Sure, the above may sound unduly harsh and overly judgmental, but it’s my honest opinion that so-called “convenience euthanasia” puts our oaths on the line and sucks mightily on our souls.

Yet plenty of us cave to these situations routinely. Some among us won’t even bat an eye, referencing ubiquitous shelter realities and the incomparable cruelty of outright on-the-street abandonment, which I can understand to some extent.

Still, to my way of thinking, piss-ant problems like the one referenced above are no excuse for whipping out the Euthasol willy-nilly. Consider that if more of us refused to entertain such requests, the parties concerned would be more likely to experience the inconvenience of another trip and the stress of having to face the reality of shelter relinquishment.

Moreover, what does it say about a veterinarian who executes the healthy on demand, who delivers death “conveniently” upon request?

Watch Your Language

All of which is why an increasing number of us make a big distinction between the term “euthanasia,” a word that as you’ll recall stems from the Greek for “beautiful death,” and “killing,” one that confers no artificial niceties and means exactly what everyone thinks it does.

Unfortunately, our profession has condescended to devote diluted language to these transparently immoral calls for death. “Convenience euthanasia,” our profession’s preferred terminology, may not be pretty, but it’s still a far cry from the more appropriately caustic “selfish kill” that I’m more inclined to apply.

Such straightforward verbiage is preferable to veterinary sensibilities that decry those who would dispose of their animals on command.

To be sure, there are exceptions, as in the friend- and family-less elderly client who asks that you agree to euthanize his impressively geriatric pets when he passes.
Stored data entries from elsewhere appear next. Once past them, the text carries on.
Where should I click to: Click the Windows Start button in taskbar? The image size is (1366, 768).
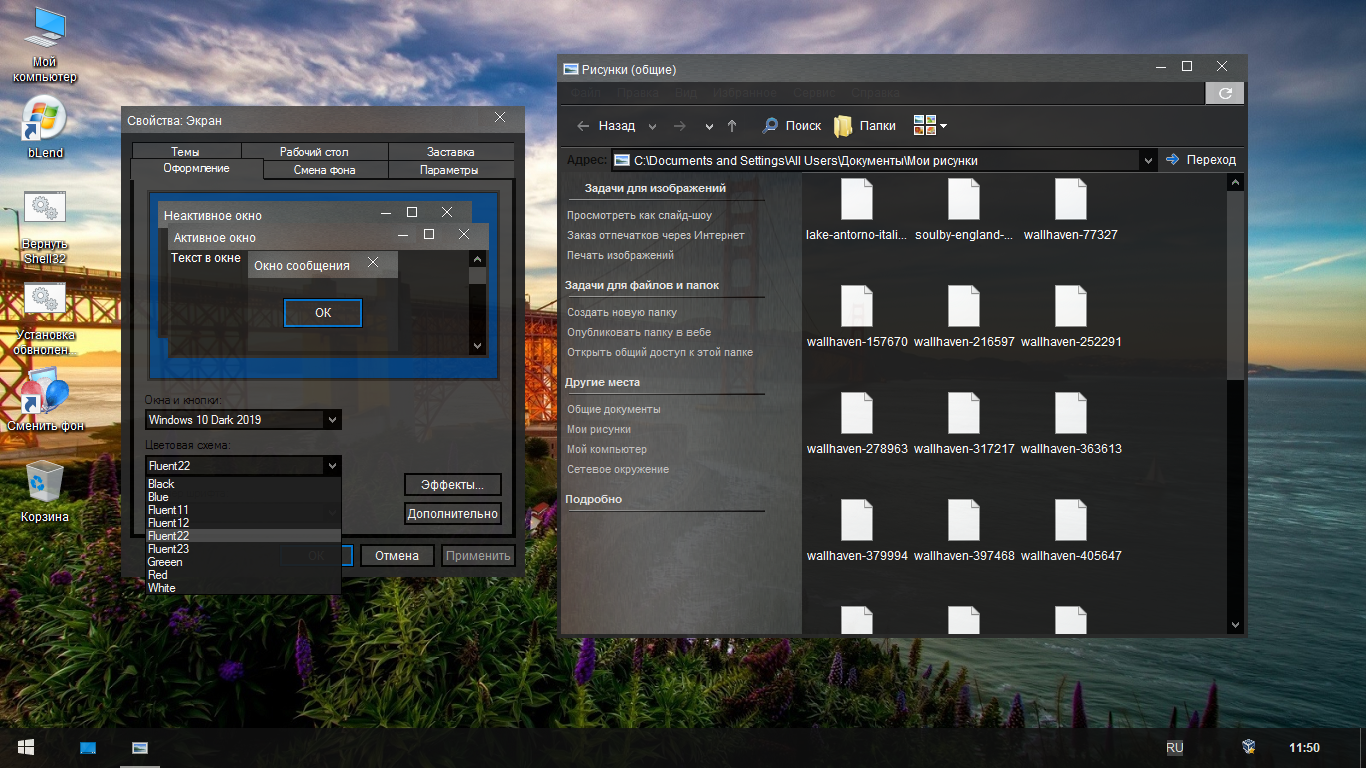coord(26,747)
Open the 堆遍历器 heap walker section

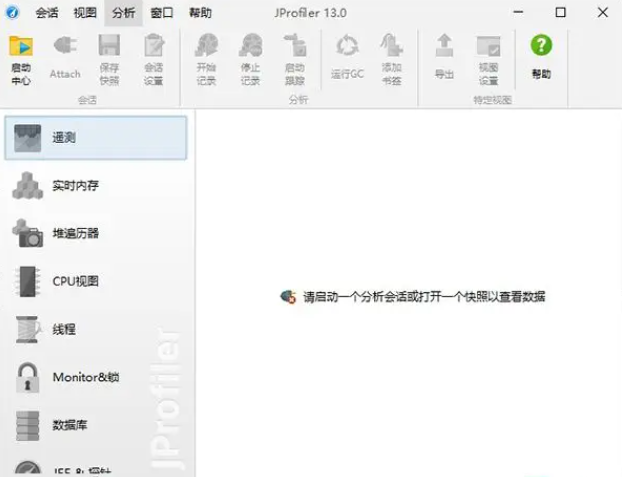pyautogui.click(x=96, y=233)
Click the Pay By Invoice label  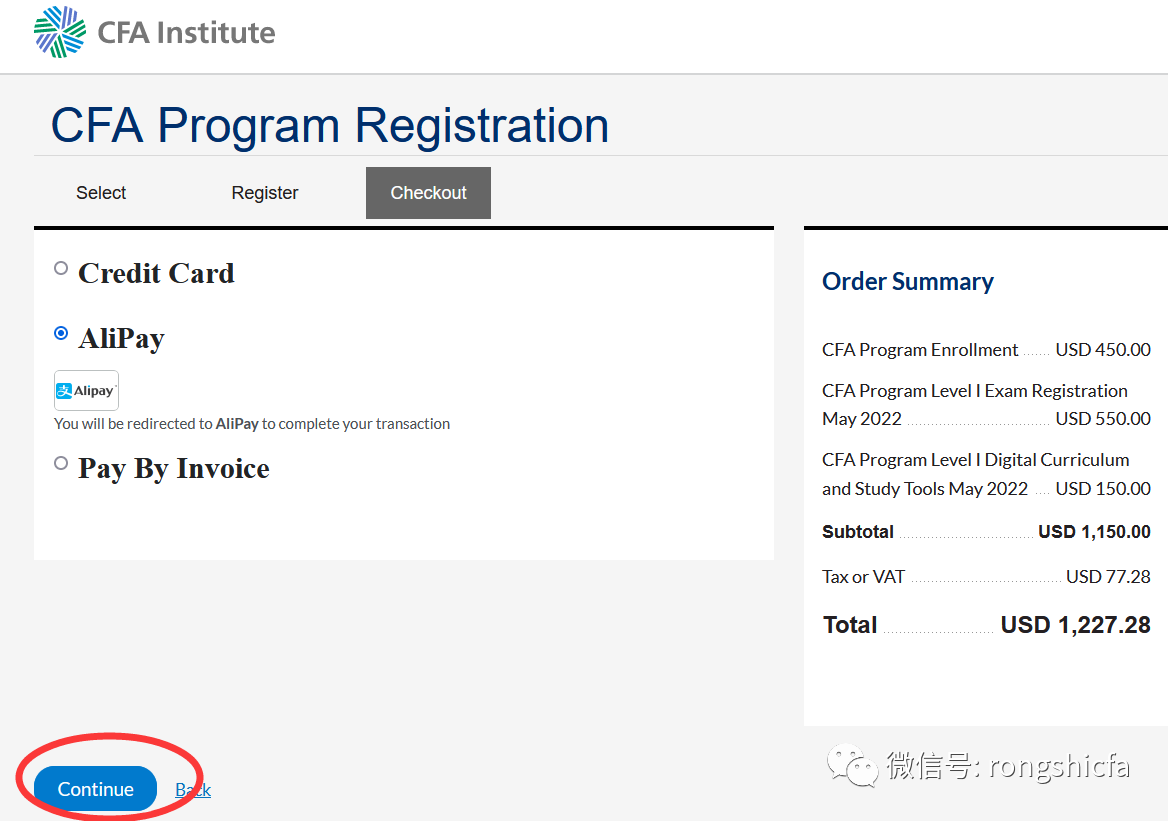click(174, 469)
Then there are gray areas, as when your end-stage cancer-patient client wants her middle-aged and mildly healthcare-challenged dogs euthanized if they can’t be placed together in the same home after she dies.

Most of us would agree that even the gray areas are way different than the true, I-don’t-want-it-anymore scenarios.

But what about the most common version of convenience euthanasia? What about what happens in our municipal shelters every day in this country? Here, much though we’ve come to accept the term “euthanasia” for these instances, nothing less than killing for expedience is what’s taking place. After all, how can you call it euthanasia if it’s an ugly act born of one our culture’s most abject failures?

Not that killing animals in shelter settings is morally unjustifiable in all instances. Indeed, I don’t believe it is. But it’s killing nonetheless, and I’ll argue that processing our language to make it more palatable is helping no one but those who, like the cat owner in the example above, require absolution for their acts.

And it’s certainly not helping the animals who suffer from the heightened acceptability of their circumstances as a result of our mealy-mouthed, misleading vocabulary.

There really is nothing worse than the version of killing that owners demand of individual veterinarians. Do they think animals are disposable when they become inconvenient? Do they think veterinarians are there to A) do their bidding and B) pat them on the head for good measure?

Indeed, the whole concept disgusts me so much I can’t help but long for a time when to even advance the possibility of such a craven act out of convenience would be considered pariah-worthy, if not deserving of law enforcement action.

Until then, I guess we’ll have to content ourselves with reading them the riot act and showing them the door. Which is undeniably where I went wrong all those years ago. Good thing it didn’t take me but that one time to learn my lesson. 

Dr. Khuly is a mixed-animal practitioner in Miami and a passionate blogger at Vetstreet.com.